The other challenge of MSC-EV application in lung diseases for rapid translation from bench to bedside is the absence of standardized and consolidated criteria of EV production and separation. The differences in EV isolation and characterization retain a great deal of heterogeneous features that are at odds with the homogeneity required for the clinic. The members of four academic societies (ISCT, ISCT, ISBT, and SOCRATES) have identified the key defining physical and biological characteristics of MSC-sEVs in a position paper, but it did not mention how to predict the therapeutic potency of MSC-EVs within quantifiable and reproducible parameters [141]. Obtaining a deep understanding of MSC-sEV biology and developing an appropriate functional assay to test its therapeutic properties will facilitate the development of MSC-sEVs as an off-the-shelf alternative treatment for lung diseases.

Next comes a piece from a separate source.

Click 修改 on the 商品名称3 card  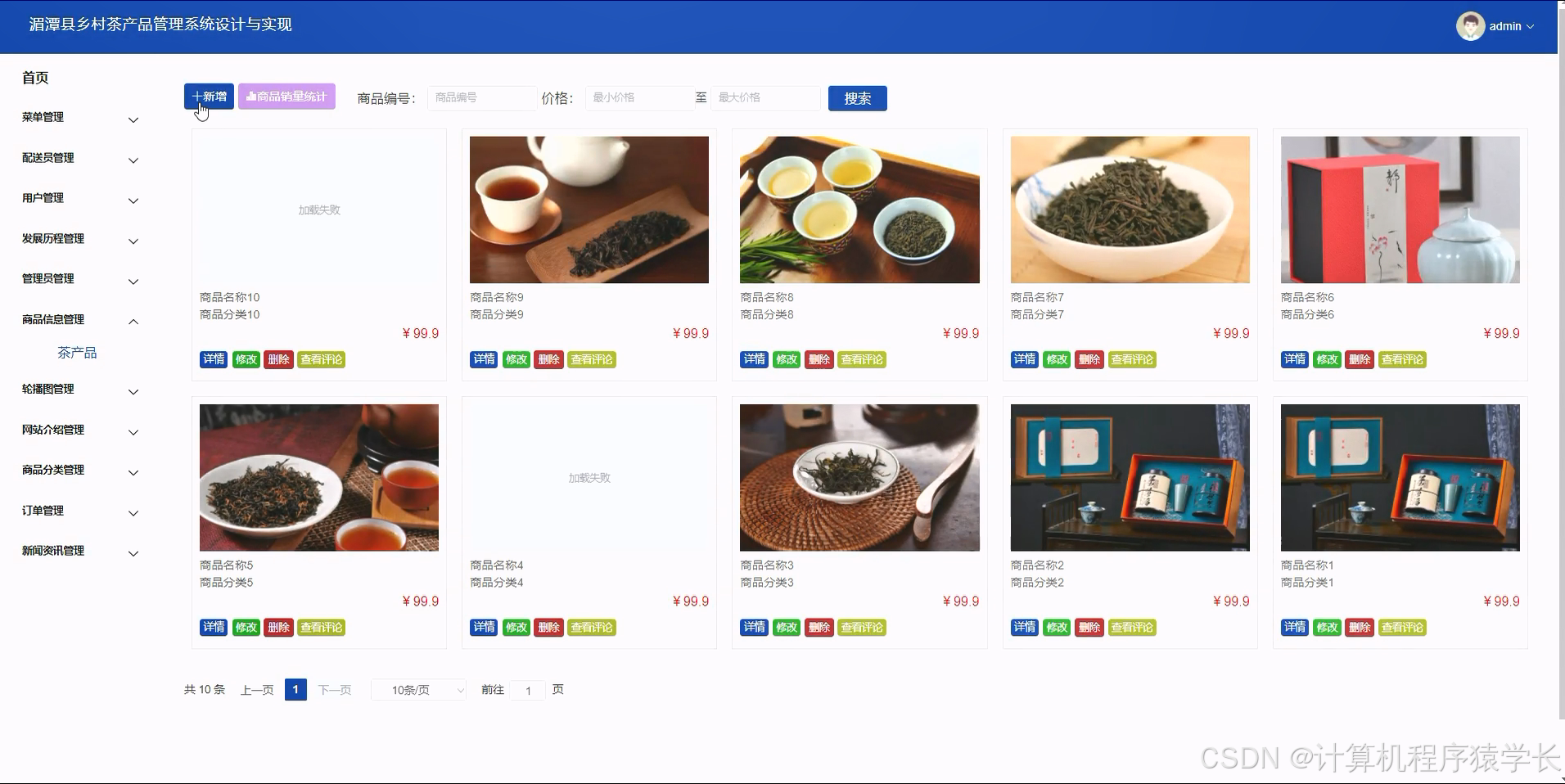click(x=787, y=627)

What still remains a mystery is the appropriate therapeutic doses for each lung disease. Due to the lack of standard protocols of EV isolation and characterization, studies from different institutes are using various methods to quantify MSC-EVs. Protein concentration or particle amount of MSC-EVs are widely used to illustrate the dose of MSC-EVs in a large number of publications. The lack of standard protocols contributes to the doubtful and confusing results for clinicians if they plan to design clinical trials. Furthermore, the optimal dose for the phenotypes of lung diseases is also largely unknown. For example, ARDS subphenotypes, comprising hypo-inflammatory and hyper-inflammatory phenotypes, have been identified by Calfee et al [142], but which subphenotype is more suitable for MSC-EV treatment remains uncertain.

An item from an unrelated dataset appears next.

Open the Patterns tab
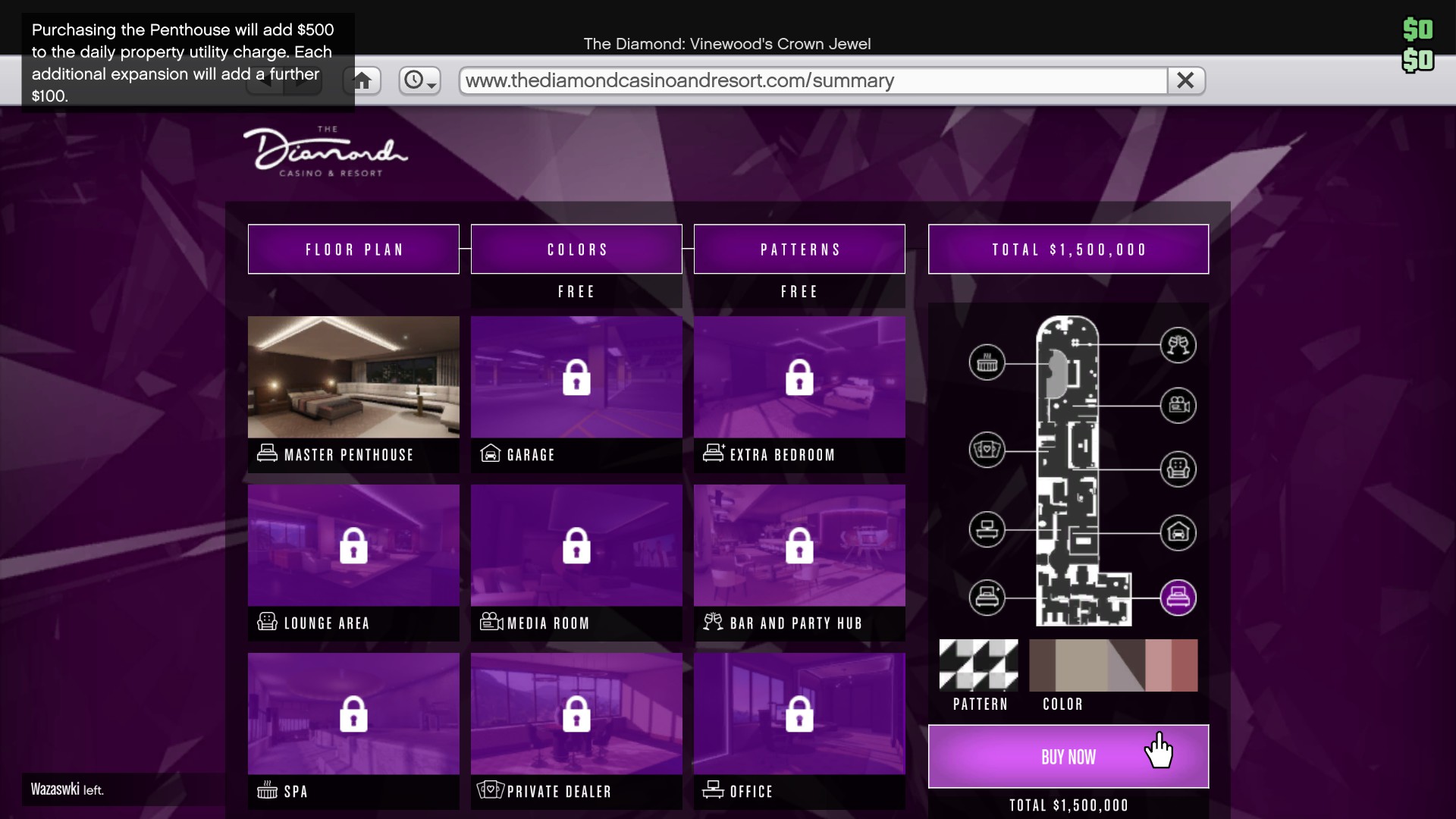This screenshot has width=1456, height=819. (x=799, y=249)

Finally, further investigations into how to scale up and develop the specific protocol of good manufacturing practice (GMP) for MSC-EV production are required as they are needed in large quantities based on the experimental respiratory animal model. Furthermore, it has been identified that the senescence of BM-MSCs, ADSCs or UC-MSCs may limit their use for isolating large-scale MSC-EVs, but embryonic stem cell-derived MSCs have shown the ability to produce large amounts of MSC-EVs with no changed in quantity and quality [143, 144]. Nevertheless, even though these publications provide some instructions for the biomanufacturing of MSC-EVs [145, 146], the field of large-scale EV biomanufacturing schemes remains unexplored.

Future Perspectives

Respiratory diseases still threaten millions of people in all regions of the world and the strategies for their prevention and control are urgently required. More public attention and research funding should be given to respiratory diseases due to the increasing population and deteriorating environment. The findings concerning MSC-EV effects on pulmonary regeneration are consistent, and their potent capacities in immunomodulation are evident. The fact that MSC-EVs show less potential for immunogenicity and tumorigenicity contributes to the possibility of their clinical application in lung diseases, and the beneficial effects of their targeting immunoregulation and tissue repair result in the possibility of numerous biological advantages in the treatment of acute and chronic lung injury. Accordingly, substantial work in dissecting the exact molecular mechanisms of MSC-EV effects is required by further investigation. Otherwise, MSC-based cell-free alternative therapeutic regimens will remain imprecise and speculative.